Comments related to the choice of the parameters in the animation above:

This is a very simple example, but hopefully, it gives you an idea of how important is the choice of the initial parameters.

2 - Function with Multiple Minima

Now you can take a slightly more complicated example - a function in one variable, but with multiple minima. Such an example was shown in the videos, and you can plot the function with the following code:

plot_f([0.001, 2], [-6.3, 5], f_example_2, -6)
(<Figure size 800x400 with 1 Axes>, <AxesSubplot: xlabel='$x$', ylabel='$f$'>)
Figure

Function f_example_2 and its derivative dfdx_example_2 are pre-defined and uploaded into this notebook. At this stage, while you are mastering the optimization method, do not worry about the corresponding expressions, just concentrate on the gradient descent and the related parameters for now.

Use the following code to run gradient descent with the same learning_rate and num_iterations, but with a different starting point:

print("Gradient descent results")
print("Global minimum: x_min =", gradient_descent(dfdx_example_2, x=1.3, learning_rate=0.005, num_iterations=35)) 
print("Local minimum: x_min =", gradient_descent(dfdx_example_2, x=0.25, learning_rate=0.005, num_iterations=35)) 
Gradient descent results
Global minimum: x_min = 1.7751686214270586
Local minimum: x_min = 0.7585728671820583

The results are different.

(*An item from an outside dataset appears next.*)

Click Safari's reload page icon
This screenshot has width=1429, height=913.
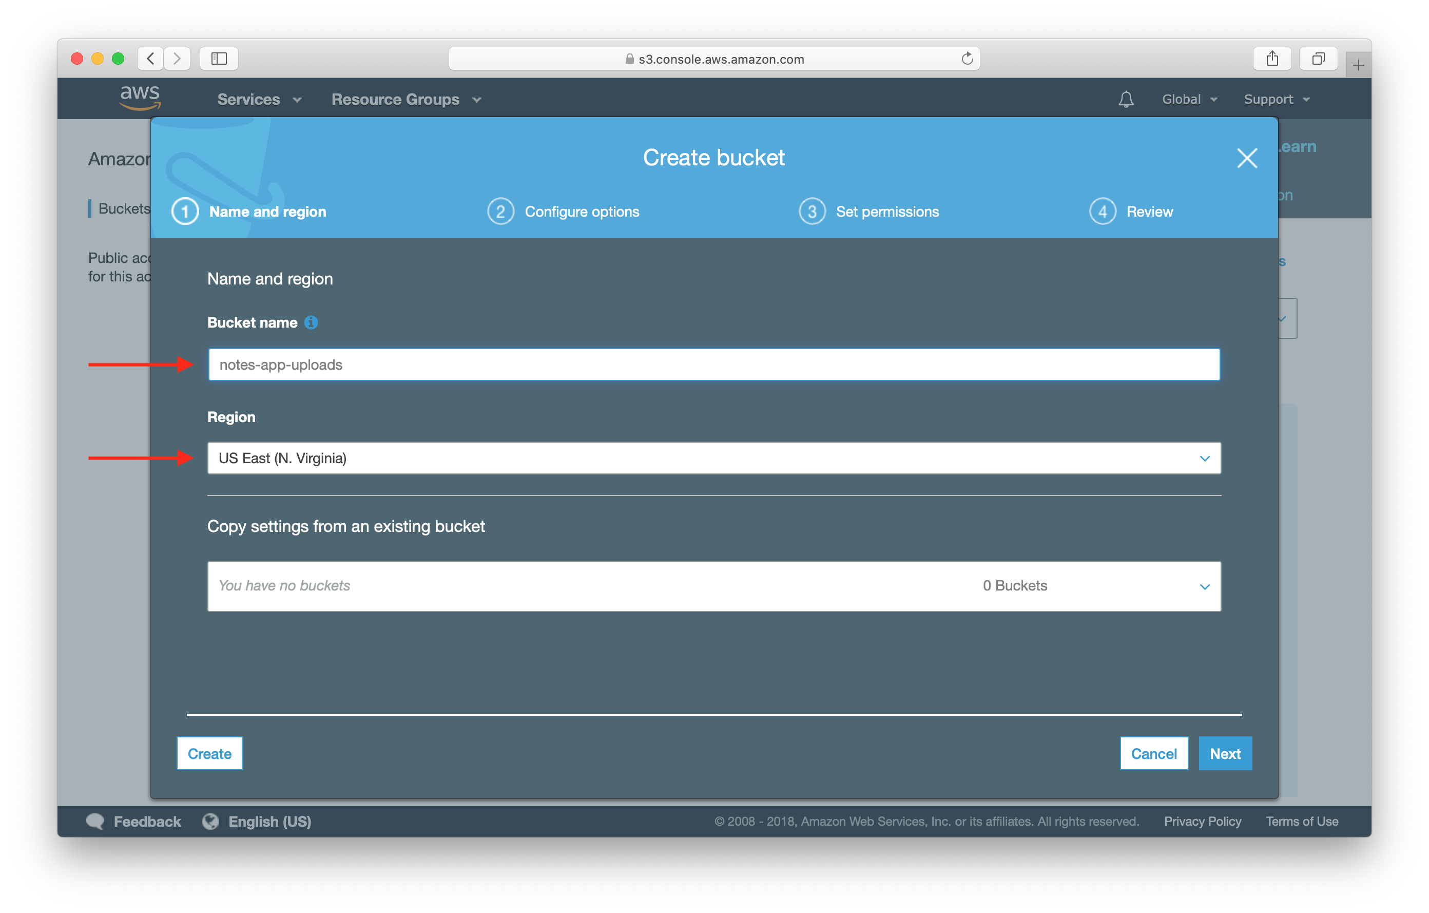coord(967,59)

Both times the point did fall into one of the minima, but in the first run it was a global minimum, while in the second run it got “stuck” in a local one. To see the visualization of what is happening, run the code below. You can uncomment the lines to try different sets of parameters or click on the plot to choose the initial point (after the end of the animation).

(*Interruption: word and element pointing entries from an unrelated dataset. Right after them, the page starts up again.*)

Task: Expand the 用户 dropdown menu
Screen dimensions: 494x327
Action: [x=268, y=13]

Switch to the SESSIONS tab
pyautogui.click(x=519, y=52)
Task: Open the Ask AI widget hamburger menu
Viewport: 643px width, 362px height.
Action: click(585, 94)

num_iterations = 35; learning_rate = 0.005; x_initial = 1.3
# num_iterations = 35; learning_rate = 0.005; x_initial = 0.25
# num_iterations = 35; learning_rate = 0.01; x_initial = 1.3

gd_example_2 = gradient_descent_one_variable([0.001, 2], [-6.3, 5], f_example_2, dfdx_example_2, 
                                      gradient_descent, num_iterations, learning_rate, x_initial, -6, [0.1, -0.5])
Figure

You can see that gradient descent method is robust - it allows you to optimize a function with a small number of calculations, but it has some drawbacks. The efficiency of the method depends a lot on the choice of the initial parameters, and it is a challenge in machine learning applications to choose the “right” set of parameters to train the model!